In the first phase of the study, the investigators examined MR images of 97 elderly individuals, some who had been determined to have mild cognitive impairment and others who were cognitively normal. Analyzing those images identified three regions of the brain where structural differences distinguished the normal controls from participants with mild cognitive impairment with an accuracy of 91 percent. Earlier pathological and imaging studies have found evidence of early Alzheimer’s in these three areas, the hippocampus, entorhinal cortex and the supramarginal gyrus.
To validate the accuracy and assess the reliability of the first-phase observations, the investigators analyzed imaging data from 216 individuals in the Alzheimer’s Disease Neuroimaging Database, 94 of whom were normal, 58 who had mild cognitive impairment at the time of imaging and went on to develop dementia, and 65 who had probable Alzheimer’s based on their clinical symptoms. These participants also had a series of neuropsychological tests, and samples of cerebrospinal fluid were available for many of them.

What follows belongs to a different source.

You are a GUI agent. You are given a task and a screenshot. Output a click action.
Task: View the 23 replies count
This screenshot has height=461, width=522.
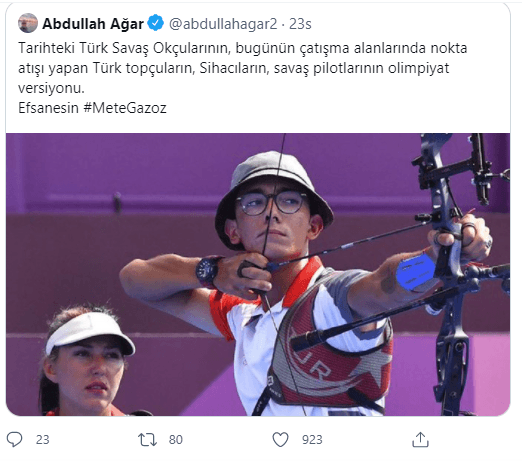(43, 440)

Automated MRI measures of the same three areas identified in the first phase, entorhinal cortex, hippocampus, and supramarginal gyrus, discriminated individuals with mild cognitive impairment from normal elderly controls with 95 percent accuracy, and patients with Alzheimer’s were discriminated from normal controls with 100 percent accuracy. The MRI measures also were significantly correlated with clinical and cognitive tests of dementia, particularly memory decline, and with biomarkers of cellular pathology such as the Alzheimer’s associated forms of the tau and amyloid proteins.
“Our results indicate that these automated MRI measures are one effective way of identifying individuals in the earliest stages of Alzheimer’s, but before this technology can be used clinically, several follow-up studies need to be done,” says Desikan. “Those include determining whether these automated MRI measures can accurately predict which individuals with mild cognitive impairment will progress to Alzheimer’s; seeing if they can differentiate Alzheimer’s from other neurodegenerative diseases; assessing how these measures do at early diagnosis, compared to other measures such as cellular biomarkers; and then validating all of these findings against the gold standard for diagnosis, postmortem examination of brain tissue.”